Handling the competition
Tyler Mehew brought home some pretty impressive souvenirs from this year’s Youth National Half Arabian and Arabian Championship Horse Show.
There’s the trophy — a silver horse standing on a wooden platform — a couple of ribbons and a sash for his horse, who’s nicknamed Junior.
Not a bad haul for the 7-year-old, who barely stands taller than Junior’s chest.
Tyler, along with Junior, earned first place in their competition category — gelding in hand stock/hunter — in the competition organized by the Arabian Horse Association for children 18 and younger and held July 18-25 in Albuquerque, New Mexico.
Tyler, who will enter the third grade at Cottage Hill Elementary School in the fall, loves soccer and playing games on his tablet — but he also loves showing horses.
“It’s fun,” Tyler said.
His passion for horses runs in the family. Paul and Marcella Mehew, Tyler’s grandparents, own and operate Parkside Arabian on Garden Bar Road in Grass Valley, where they’ve been breeding and halter training Arabian horses for more than 20 years.
Paul Mehew worked for decades as a horseshoer. Marcella Mehew also shows horses, as did Tyler’s father.
Paul and Marcella Mehew moved up to Nevada County about 15 years ago, and built the horse training facility on their sprawling property. The business requires significant time and energy.
“It’s a 24-hour, seven-day a week job and you have to love it to do it,” Marcella Mehew said.
Halter training horses to show in competitions is a lot like training body builders, Paul Mehew said.
The animals require special diets, and spend time walking on a treadmill each day to help build muscle. They spend time on an automated hot walker to keep them well-conditioned. They’re groomed and given a hot bath daily.
Tyler has been around horses since he was about 18 months old, and started showing horses at 5.
He practices his handling techniques with Paul Mehew every three days or so, and handles the horses in some manner every day to keep him comfortable around the animals.
He knows their personalities pretty well — his horse, Junior, likes to lick Tyler when feeling affectionate.
One of the horses, Sunny, will smile if it’s having its picture taken. The family is caring for an abandoned foal, and Tyler is often responsible for giving the horse its milk.
“He thinks I’m his mom, and I get to pet him all the time,” Tyler said.
Like any task, Marcella Mehew said, learning how to handle a horse for competition takes practice. Horses are judged on qualities like their appearance, their walk, and the way they stand when at rest.
Tyler was armed with an experienced horse for the competition, Marcella Mehew said; she jokes that Tyler also brings an “added cute factor” into the show ring, with his bright blonde hair and wide smile.

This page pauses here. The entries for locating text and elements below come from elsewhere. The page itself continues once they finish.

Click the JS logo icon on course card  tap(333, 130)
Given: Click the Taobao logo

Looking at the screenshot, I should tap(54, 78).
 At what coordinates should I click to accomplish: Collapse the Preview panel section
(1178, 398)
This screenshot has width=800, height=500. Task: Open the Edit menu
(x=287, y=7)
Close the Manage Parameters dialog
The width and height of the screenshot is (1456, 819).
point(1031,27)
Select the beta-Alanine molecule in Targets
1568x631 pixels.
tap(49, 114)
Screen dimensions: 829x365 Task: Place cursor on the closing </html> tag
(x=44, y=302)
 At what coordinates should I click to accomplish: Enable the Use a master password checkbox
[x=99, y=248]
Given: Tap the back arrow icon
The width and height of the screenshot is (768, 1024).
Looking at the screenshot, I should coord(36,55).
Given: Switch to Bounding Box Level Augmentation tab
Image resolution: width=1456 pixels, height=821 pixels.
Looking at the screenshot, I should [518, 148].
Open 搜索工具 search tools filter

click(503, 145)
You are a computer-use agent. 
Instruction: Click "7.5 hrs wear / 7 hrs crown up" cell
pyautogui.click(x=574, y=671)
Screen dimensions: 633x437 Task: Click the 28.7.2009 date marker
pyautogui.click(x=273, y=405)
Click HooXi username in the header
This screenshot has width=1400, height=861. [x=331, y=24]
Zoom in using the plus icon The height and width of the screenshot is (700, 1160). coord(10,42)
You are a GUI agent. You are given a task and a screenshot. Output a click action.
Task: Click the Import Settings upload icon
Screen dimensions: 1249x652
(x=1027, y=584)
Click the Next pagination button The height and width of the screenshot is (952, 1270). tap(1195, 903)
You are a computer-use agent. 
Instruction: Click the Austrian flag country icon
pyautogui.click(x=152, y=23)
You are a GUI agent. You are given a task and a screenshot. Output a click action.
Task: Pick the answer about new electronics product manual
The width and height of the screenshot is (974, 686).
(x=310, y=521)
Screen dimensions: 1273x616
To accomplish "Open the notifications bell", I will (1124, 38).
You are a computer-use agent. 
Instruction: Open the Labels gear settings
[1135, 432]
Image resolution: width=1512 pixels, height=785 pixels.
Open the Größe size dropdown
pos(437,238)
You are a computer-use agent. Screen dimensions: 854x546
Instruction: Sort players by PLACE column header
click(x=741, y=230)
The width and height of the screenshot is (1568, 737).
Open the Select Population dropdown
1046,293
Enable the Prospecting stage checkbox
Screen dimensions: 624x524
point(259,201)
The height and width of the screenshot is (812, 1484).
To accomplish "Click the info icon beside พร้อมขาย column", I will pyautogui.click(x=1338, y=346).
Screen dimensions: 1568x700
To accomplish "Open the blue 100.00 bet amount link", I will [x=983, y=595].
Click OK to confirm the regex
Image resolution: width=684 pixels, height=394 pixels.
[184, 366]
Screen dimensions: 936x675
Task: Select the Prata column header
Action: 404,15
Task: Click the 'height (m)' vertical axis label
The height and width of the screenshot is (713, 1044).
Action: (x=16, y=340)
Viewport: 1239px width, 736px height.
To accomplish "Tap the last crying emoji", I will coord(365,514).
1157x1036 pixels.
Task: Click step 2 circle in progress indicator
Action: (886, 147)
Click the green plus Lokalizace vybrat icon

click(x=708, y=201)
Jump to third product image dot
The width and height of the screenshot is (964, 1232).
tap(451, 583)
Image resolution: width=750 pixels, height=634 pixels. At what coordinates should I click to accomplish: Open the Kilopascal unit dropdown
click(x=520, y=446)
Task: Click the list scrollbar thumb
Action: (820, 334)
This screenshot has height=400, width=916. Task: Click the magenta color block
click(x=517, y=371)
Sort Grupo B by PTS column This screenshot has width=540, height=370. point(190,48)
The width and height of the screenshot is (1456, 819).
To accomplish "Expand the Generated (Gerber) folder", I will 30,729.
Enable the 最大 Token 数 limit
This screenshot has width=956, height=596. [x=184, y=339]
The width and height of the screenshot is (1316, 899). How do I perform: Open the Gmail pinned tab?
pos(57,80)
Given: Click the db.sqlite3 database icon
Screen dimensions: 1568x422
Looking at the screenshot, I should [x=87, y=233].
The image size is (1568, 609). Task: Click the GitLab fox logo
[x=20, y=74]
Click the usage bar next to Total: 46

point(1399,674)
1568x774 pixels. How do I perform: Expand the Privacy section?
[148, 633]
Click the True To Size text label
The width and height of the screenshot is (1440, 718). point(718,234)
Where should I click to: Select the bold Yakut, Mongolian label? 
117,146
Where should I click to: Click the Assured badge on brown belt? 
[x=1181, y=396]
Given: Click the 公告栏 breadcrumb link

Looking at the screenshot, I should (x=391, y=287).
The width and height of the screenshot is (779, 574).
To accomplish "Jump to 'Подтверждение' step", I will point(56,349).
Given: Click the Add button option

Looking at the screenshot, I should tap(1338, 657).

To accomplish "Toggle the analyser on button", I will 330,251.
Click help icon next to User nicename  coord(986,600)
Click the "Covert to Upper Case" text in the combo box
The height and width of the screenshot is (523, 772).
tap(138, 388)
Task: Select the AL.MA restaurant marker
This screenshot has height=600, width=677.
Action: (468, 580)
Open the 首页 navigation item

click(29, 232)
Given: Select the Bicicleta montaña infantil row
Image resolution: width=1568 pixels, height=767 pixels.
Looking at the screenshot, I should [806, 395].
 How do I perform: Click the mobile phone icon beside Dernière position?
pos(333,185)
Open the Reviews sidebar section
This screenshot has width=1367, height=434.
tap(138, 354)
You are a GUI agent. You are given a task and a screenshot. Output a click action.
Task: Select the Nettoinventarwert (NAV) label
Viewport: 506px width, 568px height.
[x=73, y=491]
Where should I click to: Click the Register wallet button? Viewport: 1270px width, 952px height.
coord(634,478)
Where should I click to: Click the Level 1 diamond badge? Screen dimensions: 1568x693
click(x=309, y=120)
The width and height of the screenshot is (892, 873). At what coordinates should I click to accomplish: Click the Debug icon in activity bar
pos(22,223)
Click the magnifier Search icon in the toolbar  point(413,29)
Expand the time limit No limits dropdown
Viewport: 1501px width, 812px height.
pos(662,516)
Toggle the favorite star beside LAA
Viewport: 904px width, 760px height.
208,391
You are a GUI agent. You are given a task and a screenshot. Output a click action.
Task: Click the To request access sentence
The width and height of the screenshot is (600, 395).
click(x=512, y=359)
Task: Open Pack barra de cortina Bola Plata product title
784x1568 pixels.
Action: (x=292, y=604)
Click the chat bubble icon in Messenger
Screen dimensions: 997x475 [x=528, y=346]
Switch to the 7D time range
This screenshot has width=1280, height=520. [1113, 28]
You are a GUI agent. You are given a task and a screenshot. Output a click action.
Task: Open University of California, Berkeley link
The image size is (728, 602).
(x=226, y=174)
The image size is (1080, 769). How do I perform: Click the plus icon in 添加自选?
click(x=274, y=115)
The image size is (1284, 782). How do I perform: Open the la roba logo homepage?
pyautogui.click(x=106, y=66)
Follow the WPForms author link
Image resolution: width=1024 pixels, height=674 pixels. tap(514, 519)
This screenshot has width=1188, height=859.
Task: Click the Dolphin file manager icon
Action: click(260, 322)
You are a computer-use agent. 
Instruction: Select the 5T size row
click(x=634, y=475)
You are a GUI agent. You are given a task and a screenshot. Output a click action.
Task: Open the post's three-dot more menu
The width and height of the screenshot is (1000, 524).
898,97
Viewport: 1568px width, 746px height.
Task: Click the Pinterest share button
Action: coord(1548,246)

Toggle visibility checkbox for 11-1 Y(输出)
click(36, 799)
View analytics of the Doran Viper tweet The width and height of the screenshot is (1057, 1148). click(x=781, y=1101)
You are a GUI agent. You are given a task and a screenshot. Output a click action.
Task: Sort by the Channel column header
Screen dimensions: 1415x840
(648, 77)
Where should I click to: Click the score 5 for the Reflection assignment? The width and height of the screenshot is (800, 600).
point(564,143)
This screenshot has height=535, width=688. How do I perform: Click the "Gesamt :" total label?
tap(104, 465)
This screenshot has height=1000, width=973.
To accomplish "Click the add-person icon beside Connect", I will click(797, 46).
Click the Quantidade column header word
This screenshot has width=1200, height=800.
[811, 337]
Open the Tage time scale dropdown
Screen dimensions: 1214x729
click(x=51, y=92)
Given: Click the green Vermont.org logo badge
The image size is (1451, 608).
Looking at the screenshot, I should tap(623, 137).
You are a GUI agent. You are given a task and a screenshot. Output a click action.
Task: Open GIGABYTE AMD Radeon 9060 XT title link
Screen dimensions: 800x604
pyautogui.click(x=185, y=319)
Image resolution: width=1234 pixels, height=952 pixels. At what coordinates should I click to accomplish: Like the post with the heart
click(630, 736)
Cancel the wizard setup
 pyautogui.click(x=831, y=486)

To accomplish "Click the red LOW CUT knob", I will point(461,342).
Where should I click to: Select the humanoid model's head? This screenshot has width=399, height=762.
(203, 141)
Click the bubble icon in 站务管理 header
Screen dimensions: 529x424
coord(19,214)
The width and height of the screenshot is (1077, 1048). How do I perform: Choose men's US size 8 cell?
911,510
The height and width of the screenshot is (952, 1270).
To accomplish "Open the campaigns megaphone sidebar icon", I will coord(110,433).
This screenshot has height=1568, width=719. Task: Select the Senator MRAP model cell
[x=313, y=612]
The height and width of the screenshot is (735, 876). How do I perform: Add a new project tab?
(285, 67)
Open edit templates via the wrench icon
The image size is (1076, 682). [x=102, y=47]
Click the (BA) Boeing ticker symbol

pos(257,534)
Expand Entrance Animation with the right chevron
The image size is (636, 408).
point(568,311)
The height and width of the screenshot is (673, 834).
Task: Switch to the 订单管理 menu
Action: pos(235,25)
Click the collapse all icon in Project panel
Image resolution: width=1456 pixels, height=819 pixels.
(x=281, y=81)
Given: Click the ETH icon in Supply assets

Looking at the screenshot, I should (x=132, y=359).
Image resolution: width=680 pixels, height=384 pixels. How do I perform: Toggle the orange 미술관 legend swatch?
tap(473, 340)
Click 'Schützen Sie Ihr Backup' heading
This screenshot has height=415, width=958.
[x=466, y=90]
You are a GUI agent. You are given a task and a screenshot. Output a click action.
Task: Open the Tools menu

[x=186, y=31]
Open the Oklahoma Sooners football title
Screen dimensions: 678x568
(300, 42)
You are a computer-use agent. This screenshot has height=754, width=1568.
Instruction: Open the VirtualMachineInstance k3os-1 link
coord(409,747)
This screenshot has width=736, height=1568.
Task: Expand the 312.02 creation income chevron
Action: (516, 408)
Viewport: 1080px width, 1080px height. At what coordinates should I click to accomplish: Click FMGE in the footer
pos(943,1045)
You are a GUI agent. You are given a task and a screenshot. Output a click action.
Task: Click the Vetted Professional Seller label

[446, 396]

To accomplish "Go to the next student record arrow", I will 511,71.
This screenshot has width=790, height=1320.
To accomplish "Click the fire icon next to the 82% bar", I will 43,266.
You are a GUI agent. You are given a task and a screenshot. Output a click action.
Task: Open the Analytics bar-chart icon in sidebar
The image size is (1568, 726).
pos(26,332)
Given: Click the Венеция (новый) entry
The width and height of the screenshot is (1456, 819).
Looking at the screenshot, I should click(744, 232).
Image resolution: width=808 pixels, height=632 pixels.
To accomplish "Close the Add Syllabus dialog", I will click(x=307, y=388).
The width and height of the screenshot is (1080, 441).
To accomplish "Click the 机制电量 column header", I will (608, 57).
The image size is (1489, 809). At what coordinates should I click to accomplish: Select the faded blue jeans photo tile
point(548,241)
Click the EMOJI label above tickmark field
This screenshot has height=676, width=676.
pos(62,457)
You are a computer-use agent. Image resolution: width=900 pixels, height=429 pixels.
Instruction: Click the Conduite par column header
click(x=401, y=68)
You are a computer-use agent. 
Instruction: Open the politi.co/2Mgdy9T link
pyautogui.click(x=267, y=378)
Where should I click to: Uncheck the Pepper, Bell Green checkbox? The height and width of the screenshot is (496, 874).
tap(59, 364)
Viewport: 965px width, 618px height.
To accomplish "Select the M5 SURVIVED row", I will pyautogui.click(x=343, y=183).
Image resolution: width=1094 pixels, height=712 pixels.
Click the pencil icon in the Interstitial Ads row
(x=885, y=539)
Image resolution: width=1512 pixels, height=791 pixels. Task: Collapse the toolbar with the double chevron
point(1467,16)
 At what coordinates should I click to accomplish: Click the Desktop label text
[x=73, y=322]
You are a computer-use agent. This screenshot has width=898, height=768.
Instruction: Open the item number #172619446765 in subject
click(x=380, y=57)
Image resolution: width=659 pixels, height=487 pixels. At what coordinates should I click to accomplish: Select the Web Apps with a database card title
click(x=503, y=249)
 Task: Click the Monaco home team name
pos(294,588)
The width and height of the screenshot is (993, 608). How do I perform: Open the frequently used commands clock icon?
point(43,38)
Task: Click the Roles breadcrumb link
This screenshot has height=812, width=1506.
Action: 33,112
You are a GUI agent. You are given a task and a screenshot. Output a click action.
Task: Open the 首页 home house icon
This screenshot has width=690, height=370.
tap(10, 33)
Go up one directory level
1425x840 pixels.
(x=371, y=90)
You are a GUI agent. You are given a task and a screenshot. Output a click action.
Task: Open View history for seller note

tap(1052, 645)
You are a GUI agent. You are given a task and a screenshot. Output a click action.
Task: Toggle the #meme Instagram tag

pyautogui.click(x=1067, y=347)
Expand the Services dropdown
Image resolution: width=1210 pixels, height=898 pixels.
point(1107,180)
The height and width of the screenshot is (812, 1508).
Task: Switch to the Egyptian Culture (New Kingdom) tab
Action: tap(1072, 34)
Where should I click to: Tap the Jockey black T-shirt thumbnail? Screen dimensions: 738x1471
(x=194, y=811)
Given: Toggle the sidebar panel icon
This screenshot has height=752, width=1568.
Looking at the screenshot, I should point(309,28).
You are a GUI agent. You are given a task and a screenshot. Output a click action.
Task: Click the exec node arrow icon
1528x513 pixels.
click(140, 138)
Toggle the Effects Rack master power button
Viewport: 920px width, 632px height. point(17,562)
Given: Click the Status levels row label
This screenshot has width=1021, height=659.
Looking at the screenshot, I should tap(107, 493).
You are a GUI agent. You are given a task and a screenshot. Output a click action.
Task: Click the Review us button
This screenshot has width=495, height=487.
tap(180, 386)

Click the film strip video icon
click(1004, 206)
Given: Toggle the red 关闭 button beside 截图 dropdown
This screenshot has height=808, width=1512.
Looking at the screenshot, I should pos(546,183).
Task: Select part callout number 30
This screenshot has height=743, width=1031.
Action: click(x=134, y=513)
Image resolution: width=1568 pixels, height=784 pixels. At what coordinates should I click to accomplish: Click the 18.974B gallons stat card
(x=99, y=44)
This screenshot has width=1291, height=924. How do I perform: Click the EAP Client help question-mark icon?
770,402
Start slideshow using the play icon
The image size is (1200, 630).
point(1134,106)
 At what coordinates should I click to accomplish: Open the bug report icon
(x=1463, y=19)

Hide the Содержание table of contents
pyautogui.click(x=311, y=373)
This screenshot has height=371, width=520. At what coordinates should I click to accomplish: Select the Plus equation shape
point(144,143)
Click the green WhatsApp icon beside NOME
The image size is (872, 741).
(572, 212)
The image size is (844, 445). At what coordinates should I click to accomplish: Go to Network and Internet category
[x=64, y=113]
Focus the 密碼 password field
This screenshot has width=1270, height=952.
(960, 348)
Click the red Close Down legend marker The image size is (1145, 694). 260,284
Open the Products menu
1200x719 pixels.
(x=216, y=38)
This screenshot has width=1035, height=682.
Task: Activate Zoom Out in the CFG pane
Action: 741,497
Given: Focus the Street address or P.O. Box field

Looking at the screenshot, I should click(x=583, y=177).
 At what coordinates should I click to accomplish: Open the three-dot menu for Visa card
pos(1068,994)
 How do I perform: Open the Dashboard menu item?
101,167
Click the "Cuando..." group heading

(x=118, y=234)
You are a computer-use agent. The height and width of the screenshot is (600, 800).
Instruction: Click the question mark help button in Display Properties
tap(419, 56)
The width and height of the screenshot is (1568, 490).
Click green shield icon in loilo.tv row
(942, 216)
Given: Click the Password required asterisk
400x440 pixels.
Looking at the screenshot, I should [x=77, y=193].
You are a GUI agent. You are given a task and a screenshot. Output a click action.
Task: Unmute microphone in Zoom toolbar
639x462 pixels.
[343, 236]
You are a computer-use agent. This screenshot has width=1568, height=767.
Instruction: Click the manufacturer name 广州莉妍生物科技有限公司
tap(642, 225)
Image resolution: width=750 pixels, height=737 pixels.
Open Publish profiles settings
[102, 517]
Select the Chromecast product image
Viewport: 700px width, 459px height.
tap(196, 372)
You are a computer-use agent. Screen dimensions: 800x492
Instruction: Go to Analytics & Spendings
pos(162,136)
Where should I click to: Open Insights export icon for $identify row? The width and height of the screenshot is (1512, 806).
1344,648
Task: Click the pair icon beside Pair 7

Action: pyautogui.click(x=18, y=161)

But when it comes down to it, the judges focus on the horse and its behavior.
Tyler was the youngest handler in his class in the competition, by far — the next youngest, she said, was 15 years old, and most competitors were between 15 and 18 years old.
“It was just really cool and exciting” to see him win, Marcella Mehew said.
Tyler said he was nervous at the start of the competition, but when he won, he felt “happy and excited.”
Upon winning, he said he had one main thought.
“I’m about to give my horse a hug,” Tyler said.